## Provided records
☆ ☆ ☆ ☆ ☆
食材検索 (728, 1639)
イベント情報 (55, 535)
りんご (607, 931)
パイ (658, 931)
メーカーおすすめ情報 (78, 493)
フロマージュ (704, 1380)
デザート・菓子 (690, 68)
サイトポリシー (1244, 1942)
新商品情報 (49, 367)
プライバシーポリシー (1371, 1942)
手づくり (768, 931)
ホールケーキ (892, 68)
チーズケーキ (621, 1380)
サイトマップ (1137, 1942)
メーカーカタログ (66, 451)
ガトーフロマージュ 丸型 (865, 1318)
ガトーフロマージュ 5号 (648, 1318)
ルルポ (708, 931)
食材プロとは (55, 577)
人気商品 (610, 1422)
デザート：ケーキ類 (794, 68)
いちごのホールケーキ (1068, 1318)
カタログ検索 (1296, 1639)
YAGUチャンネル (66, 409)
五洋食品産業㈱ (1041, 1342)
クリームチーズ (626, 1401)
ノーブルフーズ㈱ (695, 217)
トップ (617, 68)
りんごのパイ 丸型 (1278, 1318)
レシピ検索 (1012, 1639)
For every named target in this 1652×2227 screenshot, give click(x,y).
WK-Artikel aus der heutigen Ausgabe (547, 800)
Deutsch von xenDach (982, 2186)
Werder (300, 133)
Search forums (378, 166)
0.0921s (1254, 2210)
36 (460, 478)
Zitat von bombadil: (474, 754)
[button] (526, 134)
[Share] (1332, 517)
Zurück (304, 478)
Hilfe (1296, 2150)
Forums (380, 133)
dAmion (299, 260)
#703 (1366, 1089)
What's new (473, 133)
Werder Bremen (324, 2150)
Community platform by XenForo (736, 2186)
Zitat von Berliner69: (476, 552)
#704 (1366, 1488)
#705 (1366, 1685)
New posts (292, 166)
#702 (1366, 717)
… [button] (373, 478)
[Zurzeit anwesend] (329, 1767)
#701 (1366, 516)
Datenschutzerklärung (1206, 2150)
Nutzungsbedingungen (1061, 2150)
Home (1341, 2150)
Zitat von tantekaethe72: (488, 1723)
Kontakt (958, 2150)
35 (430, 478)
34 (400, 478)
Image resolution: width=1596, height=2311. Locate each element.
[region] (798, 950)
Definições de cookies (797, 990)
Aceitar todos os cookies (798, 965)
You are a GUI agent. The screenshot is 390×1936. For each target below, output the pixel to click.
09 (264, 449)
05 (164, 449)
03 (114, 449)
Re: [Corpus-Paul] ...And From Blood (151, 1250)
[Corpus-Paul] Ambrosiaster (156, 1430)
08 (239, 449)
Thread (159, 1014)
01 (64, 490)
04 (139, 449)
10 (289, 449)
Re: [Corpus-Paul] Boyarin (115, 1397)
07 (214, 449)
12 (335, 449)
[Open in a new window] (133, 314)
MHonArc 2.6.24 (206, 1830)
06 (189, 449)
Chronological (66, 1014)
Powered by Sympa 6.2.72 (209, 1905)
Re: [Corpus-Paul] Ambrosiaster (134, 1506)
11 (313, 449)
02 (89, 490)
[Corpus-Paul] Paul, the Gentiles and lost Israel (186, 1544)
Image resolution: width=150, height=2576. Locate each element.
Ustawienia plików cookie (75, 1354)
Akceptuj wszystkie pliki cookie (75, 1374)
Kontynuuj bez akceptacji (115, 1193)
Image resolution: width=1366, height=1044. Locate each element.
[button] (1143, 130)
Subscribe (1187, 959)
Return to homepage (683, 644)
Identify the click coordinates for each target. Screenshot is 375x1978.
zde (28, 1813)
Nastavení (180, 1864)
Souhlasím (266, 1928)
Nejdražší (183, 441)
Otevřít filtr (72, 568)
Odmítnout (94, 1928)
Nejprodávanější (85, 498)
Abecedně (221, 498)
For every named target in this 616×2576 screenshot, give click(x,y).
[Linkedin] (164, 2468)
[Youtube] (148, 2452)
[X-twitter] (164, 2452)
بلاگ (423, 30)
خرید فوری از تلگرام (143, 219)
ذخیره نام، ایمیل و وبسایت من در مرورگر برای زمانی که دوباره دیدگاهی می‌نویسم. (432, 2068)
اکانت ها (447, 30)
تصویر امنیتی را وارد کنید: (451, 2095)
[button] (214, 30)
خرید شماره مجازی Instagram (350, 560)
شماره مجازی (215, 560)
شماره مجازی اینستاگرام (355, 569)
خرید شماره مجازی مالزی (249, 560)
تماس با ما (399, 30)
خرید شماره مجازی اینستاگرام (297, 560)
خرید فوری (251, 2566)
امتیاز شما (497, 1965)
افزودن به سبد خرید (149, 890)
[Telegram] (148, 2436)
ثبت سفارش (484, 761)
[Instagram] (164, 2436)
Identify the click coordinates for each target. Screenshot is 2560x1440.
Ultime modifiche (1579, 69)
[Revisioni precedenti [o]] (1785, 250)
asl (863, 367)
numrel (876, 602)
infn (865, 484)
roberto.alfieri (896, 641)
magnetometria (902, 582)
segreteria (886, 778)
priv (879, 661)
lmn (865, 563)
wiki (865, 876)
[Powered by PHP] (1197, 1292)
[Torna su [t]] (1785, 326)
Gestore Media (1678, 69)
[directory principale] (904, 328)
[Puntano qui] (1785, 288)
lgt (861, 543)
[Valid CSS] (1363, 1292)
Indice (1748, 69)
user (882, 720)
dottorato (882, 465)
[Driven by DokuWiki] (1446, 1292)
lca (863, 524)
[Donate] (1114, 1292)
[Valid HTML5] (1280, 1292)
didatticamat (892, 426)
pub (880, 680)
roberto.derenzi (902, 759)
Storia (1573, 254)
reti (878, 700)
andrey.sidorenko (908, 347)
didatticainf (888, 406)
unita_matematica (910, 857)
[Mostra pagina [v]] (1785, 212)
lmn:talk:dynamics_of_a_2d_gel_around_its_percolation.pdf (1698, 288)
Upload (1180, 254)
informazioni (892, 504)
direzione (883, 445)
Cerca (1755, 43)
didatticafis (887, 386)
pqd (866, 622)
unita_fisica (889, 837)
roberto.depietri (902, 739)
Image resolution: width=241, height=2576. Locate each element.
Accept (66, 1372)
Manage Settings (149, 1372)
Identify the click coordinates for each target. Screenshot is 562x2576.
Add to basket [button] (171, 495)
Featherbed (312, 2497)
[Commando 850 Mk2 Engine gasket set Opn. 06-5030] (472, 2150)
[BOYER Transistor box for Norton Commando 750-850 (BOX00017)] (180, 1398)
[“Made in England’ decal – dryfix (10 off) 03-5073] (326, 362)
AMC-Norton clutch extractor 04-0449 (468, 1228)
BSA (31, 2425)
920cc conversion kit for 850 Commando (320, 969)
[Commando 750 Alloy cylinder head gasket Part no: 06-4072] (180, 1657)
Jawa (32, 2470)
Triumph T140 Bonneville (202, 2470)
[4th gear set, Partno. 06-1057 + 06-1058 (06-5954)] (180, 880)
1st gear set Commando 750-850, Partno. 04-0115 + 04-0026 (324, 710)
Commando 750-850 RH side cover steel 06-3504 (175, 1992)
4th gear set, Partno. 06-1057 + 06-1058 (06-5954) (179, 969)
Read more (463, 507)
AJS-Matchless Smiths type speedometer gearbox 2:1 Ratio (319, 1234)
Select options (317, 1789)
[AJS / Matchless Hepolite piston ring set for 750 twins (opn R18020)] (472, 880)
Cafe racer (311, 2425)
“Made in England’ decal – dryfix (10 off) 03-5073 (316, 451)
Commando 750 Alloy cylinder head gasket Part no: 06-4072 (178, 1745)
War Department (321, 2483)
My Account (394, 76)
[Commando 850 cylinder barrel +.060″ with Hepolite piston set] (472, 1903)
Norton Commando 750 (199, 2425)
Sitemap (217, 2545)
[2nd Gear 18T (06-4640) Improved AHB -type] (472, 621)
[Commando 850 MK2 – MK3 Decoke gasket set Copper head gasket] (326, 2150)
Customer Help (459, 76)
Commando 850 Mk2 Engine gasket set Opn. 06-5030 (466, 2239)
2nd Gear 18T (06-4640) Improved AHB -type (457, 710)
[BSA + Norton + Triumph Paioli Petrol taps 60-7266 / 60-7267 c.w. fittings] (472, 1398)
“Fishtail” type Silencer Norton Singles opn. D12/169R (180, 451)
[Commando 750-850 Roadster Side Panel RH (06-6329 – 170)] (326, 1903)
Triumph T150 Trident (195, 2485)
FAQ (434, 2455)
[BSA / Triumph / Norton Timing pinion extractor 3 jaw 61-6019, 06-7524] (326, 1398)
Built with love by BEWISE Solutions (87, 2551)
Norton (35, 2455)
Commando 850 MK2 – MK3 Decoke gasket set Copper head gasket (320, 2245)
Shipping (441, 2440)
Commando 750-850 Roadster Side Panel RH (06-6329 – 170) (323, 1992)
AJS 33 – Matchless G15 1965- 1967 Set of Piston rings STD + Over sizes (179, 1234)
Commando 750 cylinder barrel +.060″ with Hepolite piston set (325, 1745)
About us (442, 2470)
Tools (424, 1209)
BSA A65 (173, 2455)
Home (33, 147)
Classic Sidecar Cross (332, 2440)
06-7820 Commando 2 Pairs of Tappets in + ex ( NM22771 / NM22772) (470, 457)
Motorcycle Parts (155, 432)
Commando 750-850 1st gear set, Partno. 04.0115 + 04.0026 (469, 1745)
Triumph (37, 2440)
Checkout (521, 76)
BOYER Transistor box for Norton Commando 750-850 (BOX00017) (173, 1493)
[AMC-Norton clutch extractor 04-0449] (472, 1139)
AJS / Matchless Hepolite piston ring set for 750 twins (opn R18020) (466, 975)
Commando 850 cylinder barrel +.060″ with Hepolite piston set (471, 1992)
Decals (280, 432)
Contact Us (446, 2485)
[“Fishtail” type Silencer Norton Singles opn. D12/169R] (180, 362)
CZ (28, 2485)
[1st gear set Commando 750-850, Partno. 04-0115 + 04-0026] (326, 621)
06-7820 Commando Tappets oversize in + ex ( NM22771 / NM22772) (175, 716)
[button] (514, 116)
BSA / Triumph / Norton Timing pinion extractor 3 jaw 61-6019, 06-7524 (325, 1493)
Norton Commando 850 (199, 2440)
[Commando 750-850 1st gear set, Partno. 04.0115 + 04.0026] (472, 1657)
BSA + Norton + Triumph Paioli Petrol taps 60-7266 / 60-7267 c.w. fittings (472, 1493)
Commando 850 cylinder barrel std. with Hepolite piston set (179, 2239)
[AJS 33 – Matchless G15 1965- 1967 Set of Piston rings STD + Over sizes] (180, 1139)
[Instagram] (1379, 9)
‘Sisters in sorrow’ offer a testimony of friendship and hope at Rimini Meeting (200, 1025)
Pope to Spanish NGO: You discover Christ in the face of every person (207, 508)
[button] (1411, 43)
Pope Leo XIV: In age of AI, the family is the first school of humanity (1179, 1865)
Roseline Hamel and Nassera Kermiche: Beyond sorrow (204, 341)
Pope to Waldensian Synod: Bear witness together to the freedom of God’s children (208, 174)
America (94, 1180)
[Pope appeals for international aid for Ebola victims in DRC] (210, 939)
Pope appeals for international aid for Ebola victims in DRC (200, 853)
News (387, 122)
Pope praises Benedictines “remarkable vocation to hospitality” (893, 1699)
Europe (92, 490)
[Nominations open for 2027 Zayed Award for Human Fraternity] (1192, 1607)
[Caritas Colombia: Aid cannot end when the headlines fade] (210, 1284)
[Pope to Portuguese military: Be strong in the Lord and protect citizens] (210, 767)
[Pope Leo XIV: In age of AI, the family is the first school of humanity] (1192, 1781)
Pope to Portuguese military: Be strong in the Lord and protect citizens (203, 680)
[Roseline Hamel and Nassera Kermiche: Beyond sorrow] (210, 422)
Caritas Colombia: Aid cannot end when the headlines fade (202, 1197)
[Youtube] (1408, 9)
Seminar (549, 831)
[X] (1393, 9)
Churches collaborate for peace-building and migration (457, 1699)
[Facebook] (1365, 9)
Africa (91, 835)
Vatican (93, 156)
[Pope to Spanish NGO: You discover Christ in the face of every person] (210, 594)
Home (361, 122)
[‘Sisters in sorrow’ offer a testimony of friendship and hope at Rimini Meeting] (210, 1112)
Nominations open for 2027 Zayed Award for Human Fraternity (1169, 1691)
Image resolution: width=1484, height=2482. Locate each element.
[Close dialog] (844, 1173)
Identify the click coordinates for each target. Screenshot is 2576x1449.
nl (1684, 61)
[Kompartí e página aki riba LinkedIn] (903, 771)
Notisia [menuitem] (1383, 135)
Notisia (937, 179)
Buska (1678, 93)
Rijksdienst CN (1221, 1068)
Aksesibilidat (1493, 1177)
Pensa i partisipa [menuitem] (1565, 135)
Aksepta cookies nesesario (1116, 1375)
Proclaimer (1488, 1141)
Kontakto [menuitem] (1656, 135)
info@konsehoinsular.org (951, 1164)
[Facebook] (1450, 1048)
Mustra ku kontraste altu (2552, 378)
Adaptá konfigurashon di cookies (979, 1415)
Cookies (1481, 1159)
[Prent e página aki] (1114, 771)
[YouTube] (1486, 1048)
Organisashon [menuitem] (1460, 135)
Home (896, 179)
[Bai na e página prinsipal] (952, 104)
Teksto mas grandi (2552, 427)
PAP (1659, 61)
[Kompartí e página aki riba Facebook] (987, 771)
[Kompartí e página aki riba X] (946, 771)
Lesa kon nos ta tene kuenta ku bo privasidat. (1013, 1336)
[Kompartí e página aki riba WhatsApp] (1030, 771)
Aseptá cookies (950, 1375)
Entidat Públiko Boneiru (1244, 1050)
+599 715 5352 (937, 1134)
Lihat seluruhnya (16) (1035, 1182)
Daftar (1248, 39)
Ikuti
☆ ☆ ☆ ☆ ☆
## What to produce
When a line of the data holds the string "Corpus", pick it out and copy it.

## Task output
Re: [Corpus-Paul] ...And From Blood (151, 1250)
[Corpus-Paul] Ambrosiaster (156, 1430)
Re: [Corpus-Paul] Boyarin (115, 1397)
Re: [Corpus-Paul] Ambrosiaster (134, 1506)
[Corpus-Paul] Paul, the Gentiles and lost Israel (186, 1544)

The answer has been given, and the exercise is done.